The author’s data on gay traits and behaviors is on solid ground. I recognize a lot of emotional and relationship issues from my own life, and those of my friends. However, the author’s “defensive detachment” theory doesn’t sound right to me. It creates convoluted, unfalsifiable backstories to explain rather simple things.
For example: a homosexual man does not like to think about naked women. Which explanation makes the most sense? 1. Duh, he’s gay 2. A pile of complex excuses and justifications The book goes for answer 2 every time.
The sample therapy sessions have the same problem. Listening to clients and exploring their emotions was good. But the “defensive detachment” framework was imposed even when client responses didn’t support it.
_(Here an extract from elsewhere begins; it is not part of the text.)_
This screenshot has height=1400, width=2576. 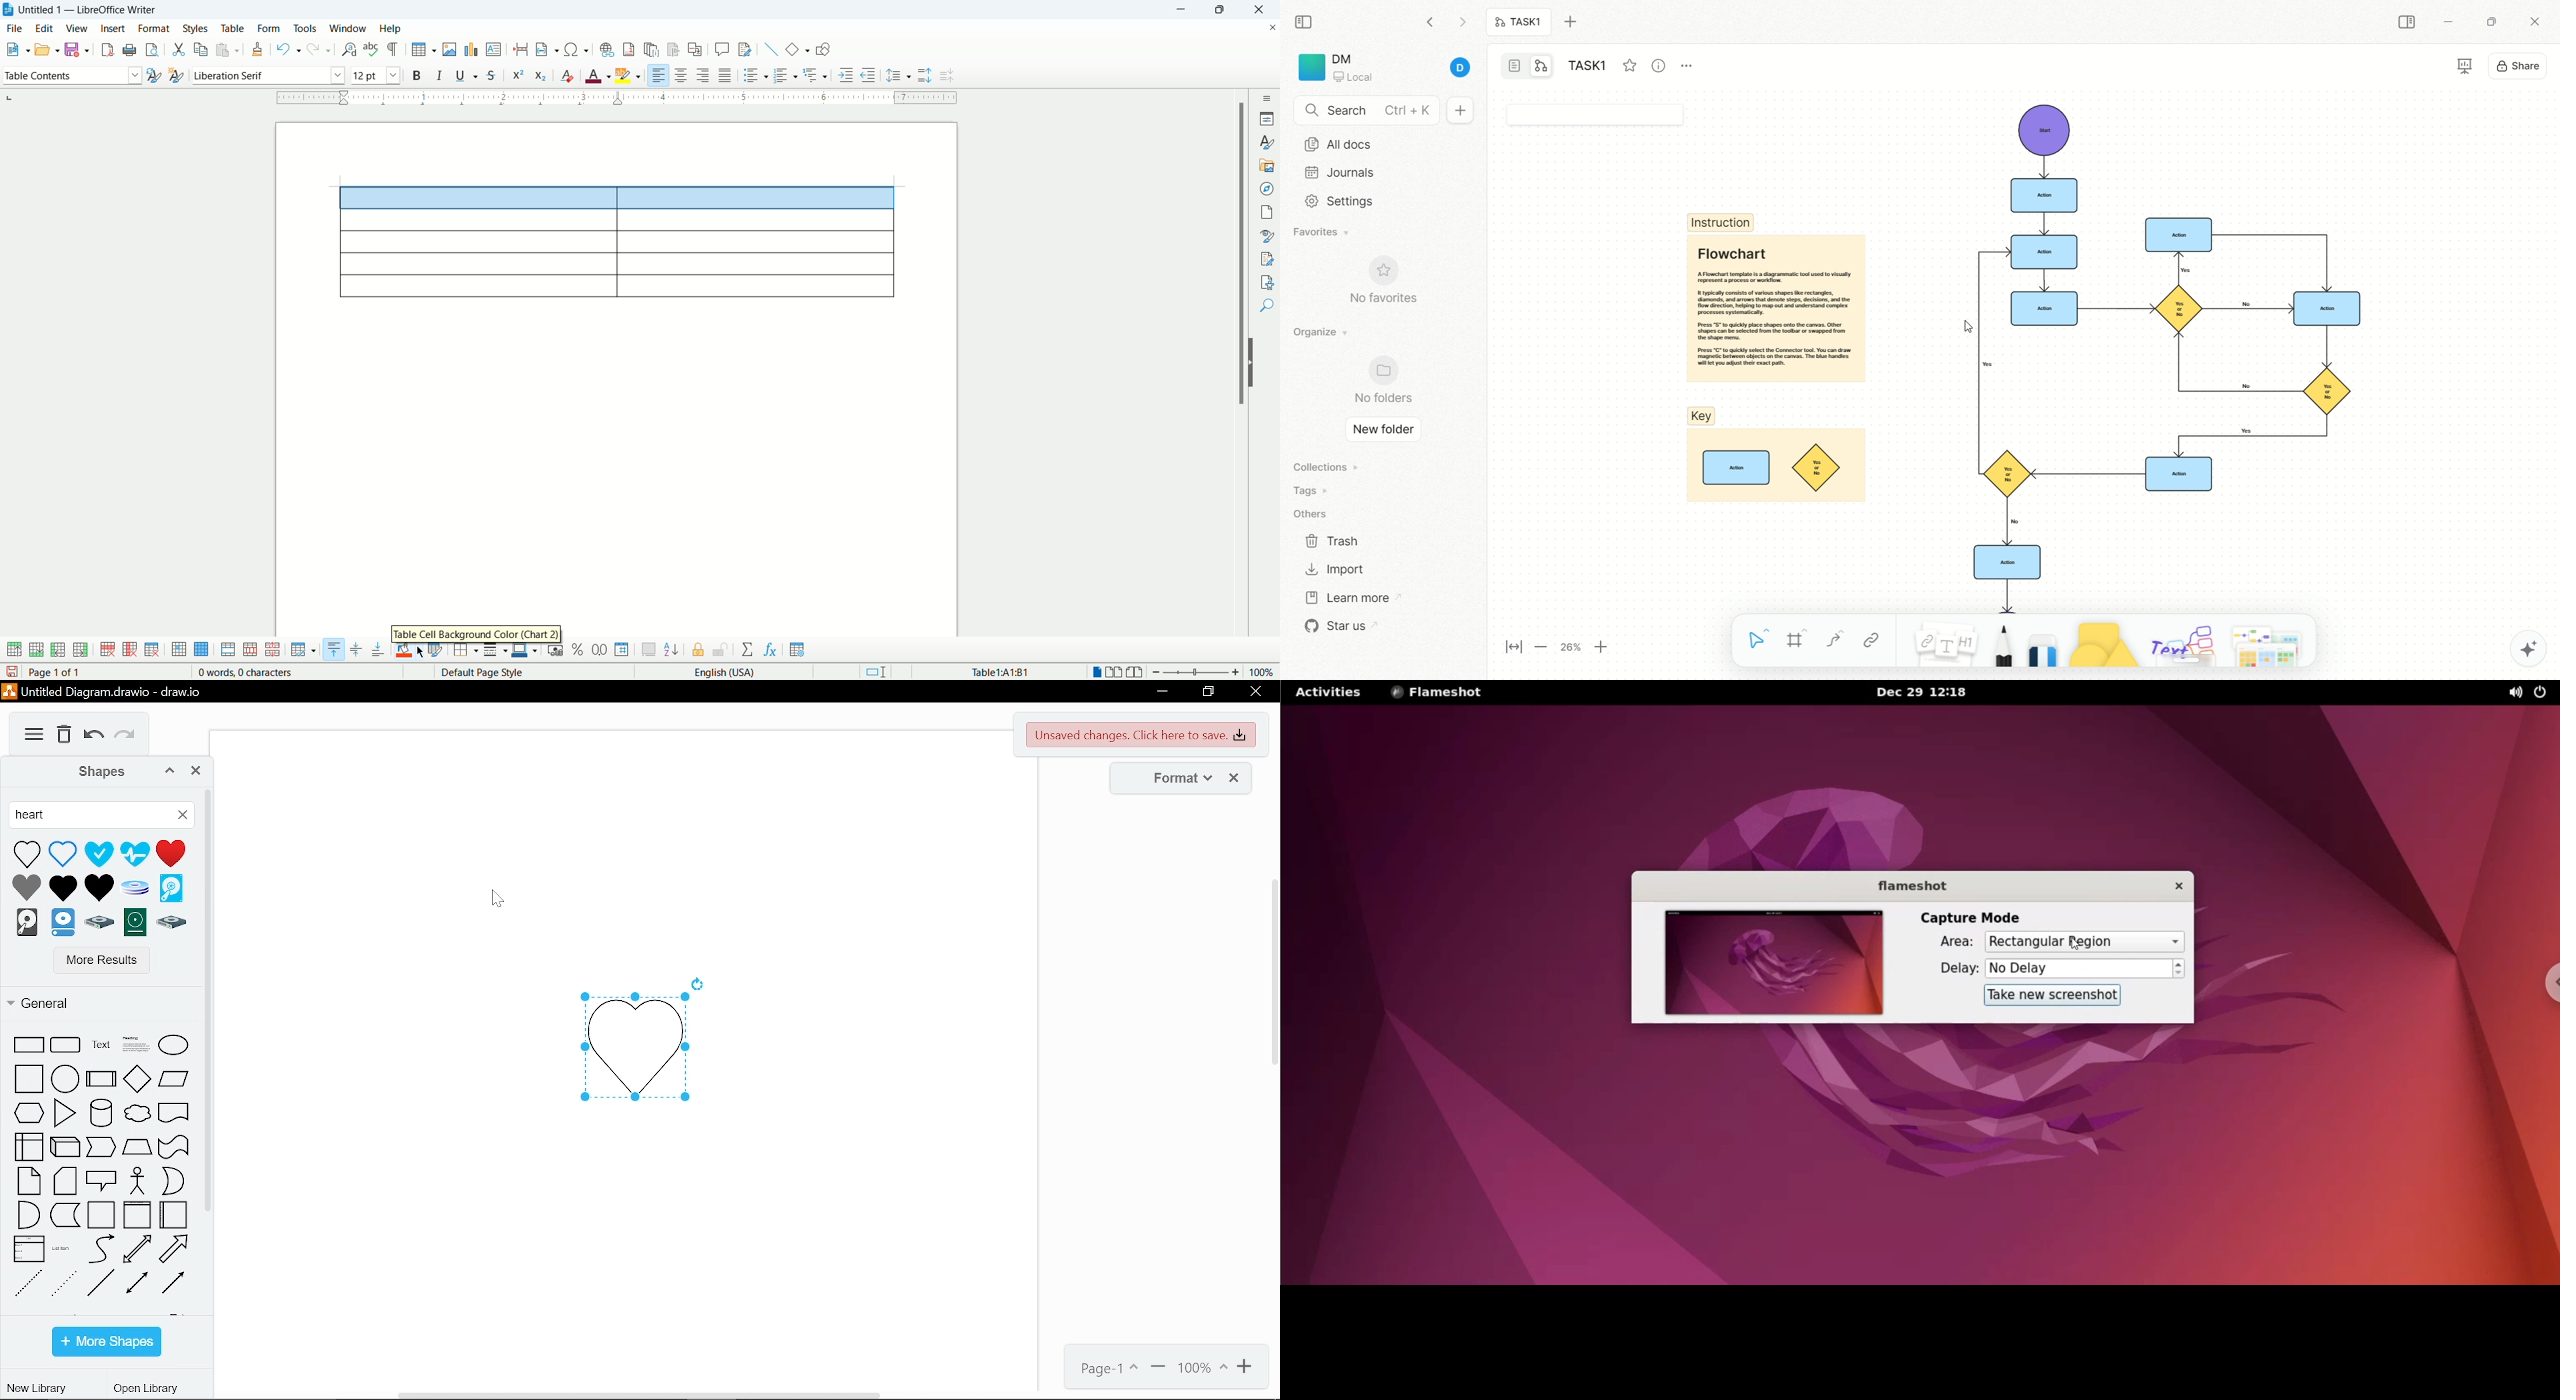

Good news! There is hope in overcoming the affliction known as homosexuality and it isn’t just celibacy. Using the reparative therapy model, you have the chance to heal your wounds inflicted in childhood.
The same-sex attracted individuals review-bombing this book would do well to actually read it. In comparing his clients’ motivations and life histories, Dr. Nicolosi draws a clear picture of a man who is in search of the masculine and finds it in others, though in a most unhealthy fashion. While reading his client interactions, one suspects that these men were not, in fact, “born that way.”
As a blatantly, overtly heterosexual male who's been happily married to my wife for the past twenty years, this kind of book makes me wonder what the author's agenda is. Reparative therapy has been debunked time and again. This is simply drivel, IMO, that seeks to shame a group of people for what they are. Nothing more and nothing less. As if there wasn't enough of a stigma against gay people, this kind of drek has to come along.
why don't instead of hating on the gays you be grateful that someone could even have the slightest chance of being attracted to you?? as much as i feel bad for the poor, obviously masochistic guy just be lucky that someone could be attracted to your bullshit you absolute dickwad 🥰
The book is just about trying to shame gay people and gay culture. I wonder is there any explanation of him to female homosexuality as well. Truly disappointing piece of work.
The only reparations due to homosexuals are to those poor humans that Dr. Nicolosi tried to counsel. His books are wholly horrible. Shame on this "clinical psychologist."